How do you tell I love canning a little too much? Here is how. When I packed for my month-long sojourn in Fort Lauderdale, I included a few kitchen essentials since I anticipated some simple cooking to keep my living expense in check. By simple, I had every intention to keep things uncomplicated. Perhaps a couple batches of cookies or brownies for a treat but nothing ambitious. As I became more comfortable in my daily schedule, the temptation of the gorgeous local fruit grew ever stronger. Finally, I broke down and bought a few organic blood oranges.
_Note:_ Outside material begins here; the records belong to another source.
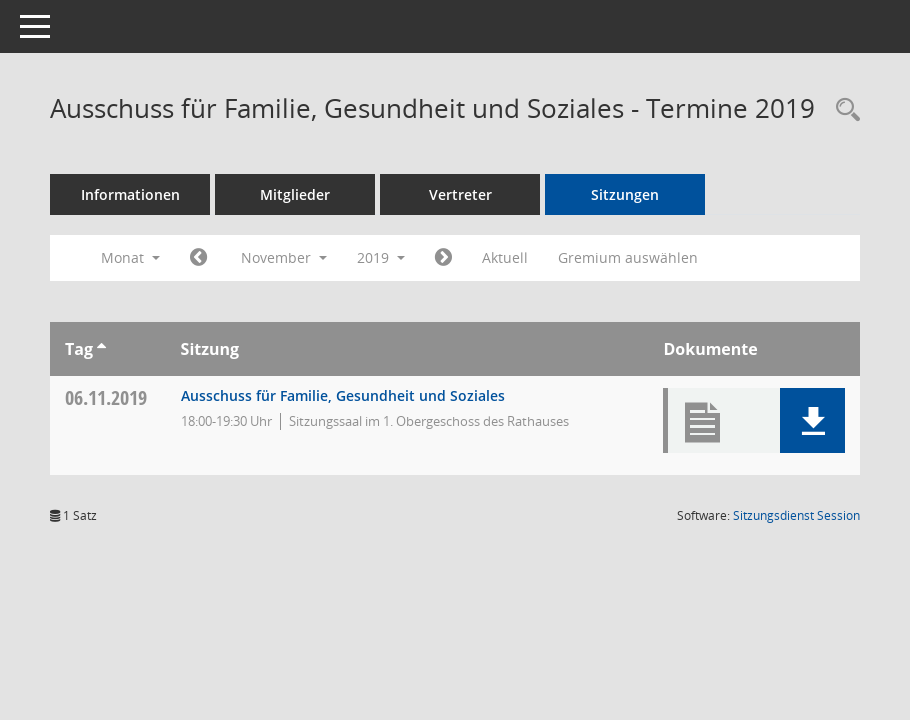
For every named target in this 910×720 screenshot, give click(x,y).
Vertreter (460, 194)
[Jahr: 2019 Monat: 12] (443, 258)
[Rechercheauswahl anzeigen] (843, 110)
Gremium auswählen (628, 257)
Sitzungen (625, 194)
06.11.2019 (106, 397)
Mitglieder (295, 194)
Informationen (130, 194)
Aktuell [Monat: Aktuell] (505, 257)
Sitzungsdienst (796, 515)
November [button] (284, 257)
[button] (812, 420)
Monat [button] (130, 257)
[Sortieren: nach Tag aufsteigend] (101, 349)
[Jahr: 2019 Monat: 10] (198, 258)
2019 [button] (381, 257)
At first I mistook them for clementine because of their diminutive size. But upon closer inspection, they were unmistakably blood oranges with their deep crimson glow. I ate one and was immediately seduced by the sweetness. I knew right then that I had to make marmalade. Can you think of a better souvenir for a canning enthusiast? A few months from now, when I open a jar of my own marmalade made from in season local blood oranges, I’m sure it’ll be the most vivid reminder of my time here in South Florida.
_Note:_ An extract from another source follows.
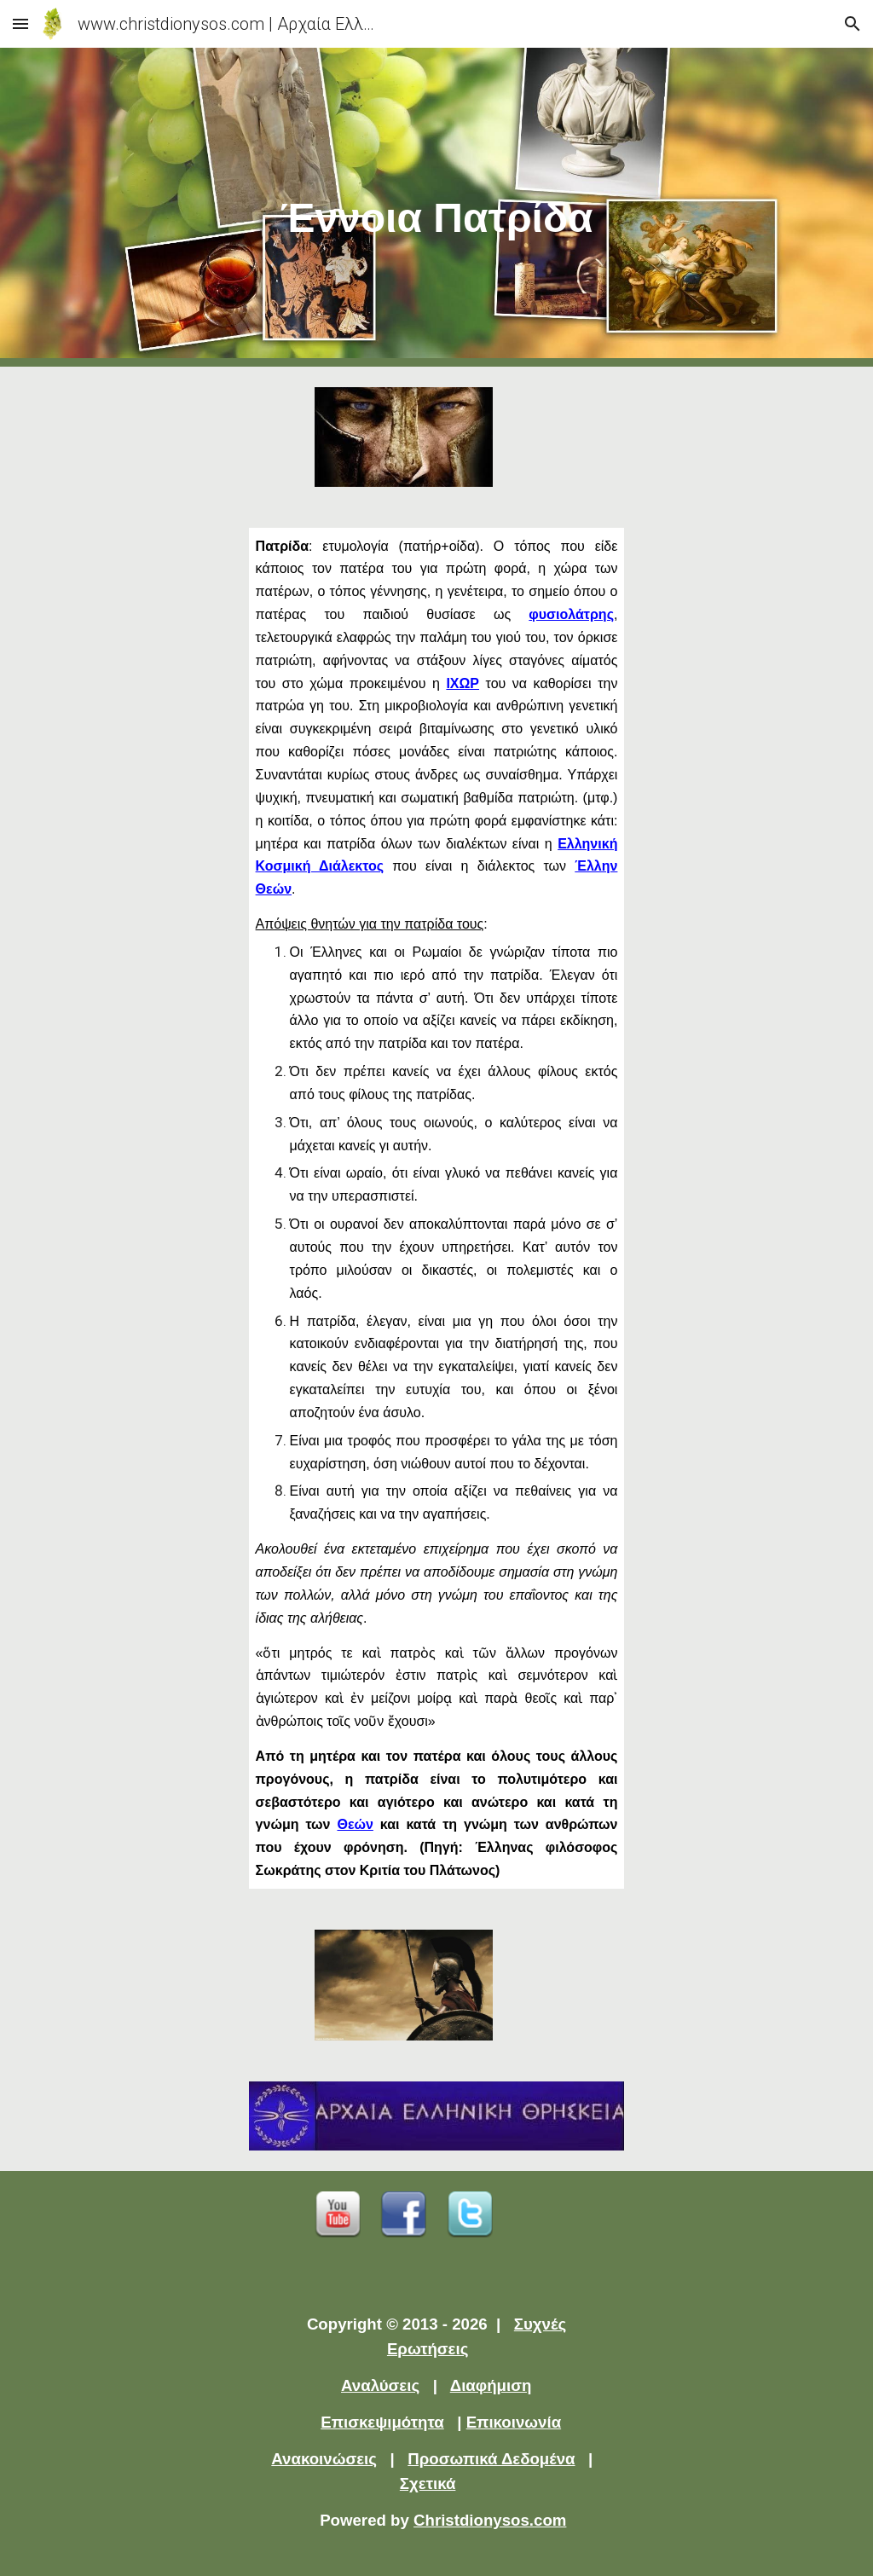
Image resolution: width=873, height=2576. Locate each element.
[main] (437, 207)
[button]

It all began with the citrus. Following Sarah B. Hood’s direction for making marmalade, I juiced and sliced 2 Meyer lemons and 6 blood oranges into thin slivers. Their vibrant colour kept me cheerful along with the unusually comfortable temperature. Heat and humidity are not my friends when it comes to stirring a pot of bubbling hot preserve over the stove! I knew I needed canning jars, just not too many. Rather than the standard mason jars, I splurged for the very pretty Leifheit confiture jars and Le Parfait terrine jar that I found at The Container Store. I cannot buy these jars easily in Canada so it’ll be doubly special as my souvenir.
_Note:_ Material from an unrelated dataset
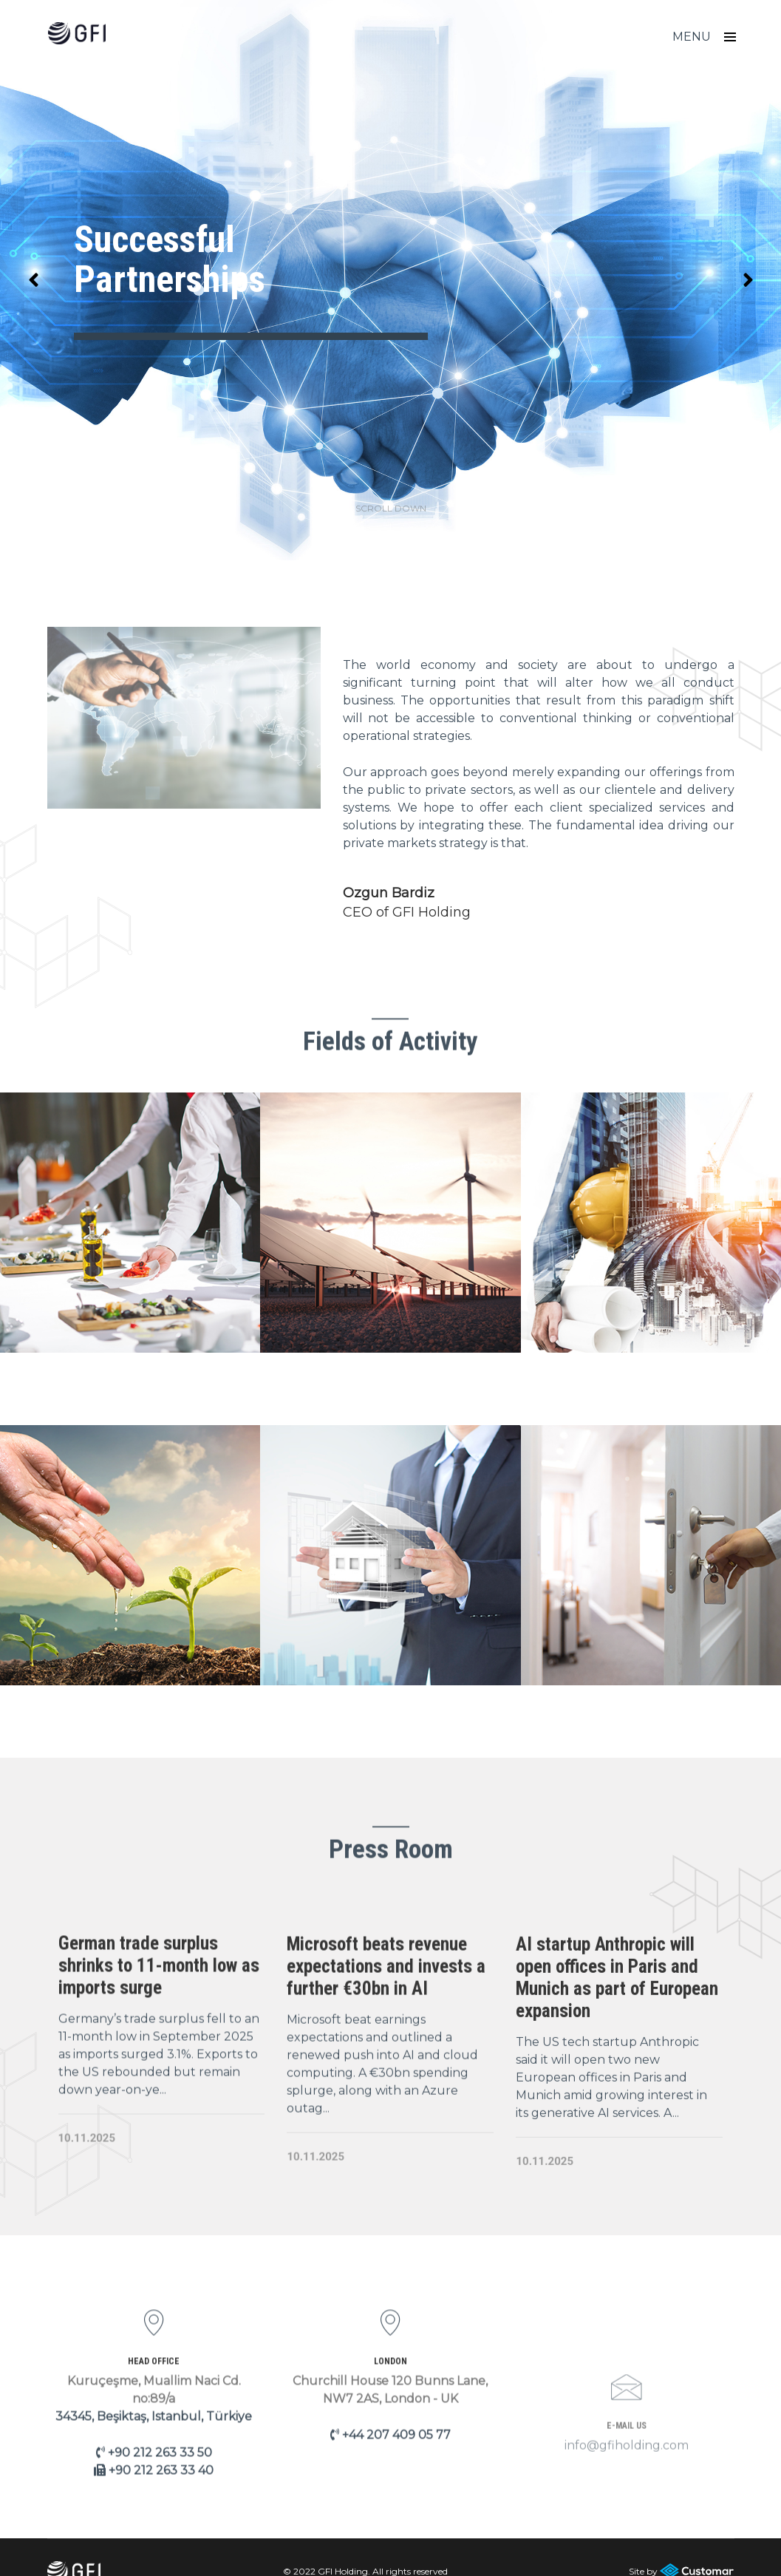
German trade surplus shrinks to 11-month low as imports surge (158, 2048)
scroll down (390, 480)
What I miscalculated was how greedy I was with the citrus. I only wanted to make a small batch but it did not take long before I realized I would have enough marmalade to fill 5 half-pint jars. An emergency canning jar run was in order! Fortunately, the local supermarket carries Ball mason jars at a very reasonable price. I snatched up the last dozen. When I looked down, I immediately knew I was not in Canada anymore.
Without my trusty digital thermometer, jar lifter, and magnet wand, it was time to get back to the basics. I recalled the numerous batches of marmalades I made last winter and carefully observed how the sugar evolved from one stage to another. With a bit of luck and a good eye, my batch of marmalade passed the cold plate wrinkle test at first try. Five half-pint jars were sterilized, filled, and processed without a hitch. Canning and preserving really is not difficult as long as you know the basics by heart.
I am now the proud owner of some gorgeous Blood Orange Meyer Lemon Marmalade that tastes of South Florida sunshine. The terrine jar was not processed on purpose because it was destined for immediate enjoyment. It will be joined by worthwhile companions in the form of homemade cinnamon raisin bread and Belle Chevre cinnamon breakfast goat cheese spread. The marmalade was also stirred into Greek yogurt and used in a citrus vinaigrette. I’m certain it’ll be long gone before I return home!
Here is my dilemma. After my emergency canning jar run, I am now left with 10 brand new empty jars. Surely I can’t allow them to stay empty? Perhaps, just perhaps, I’ll take advantage of the Florida strawberry season and fill them with strawberry jam? Oh I think I’m on the cusp of a slippery jamming slope.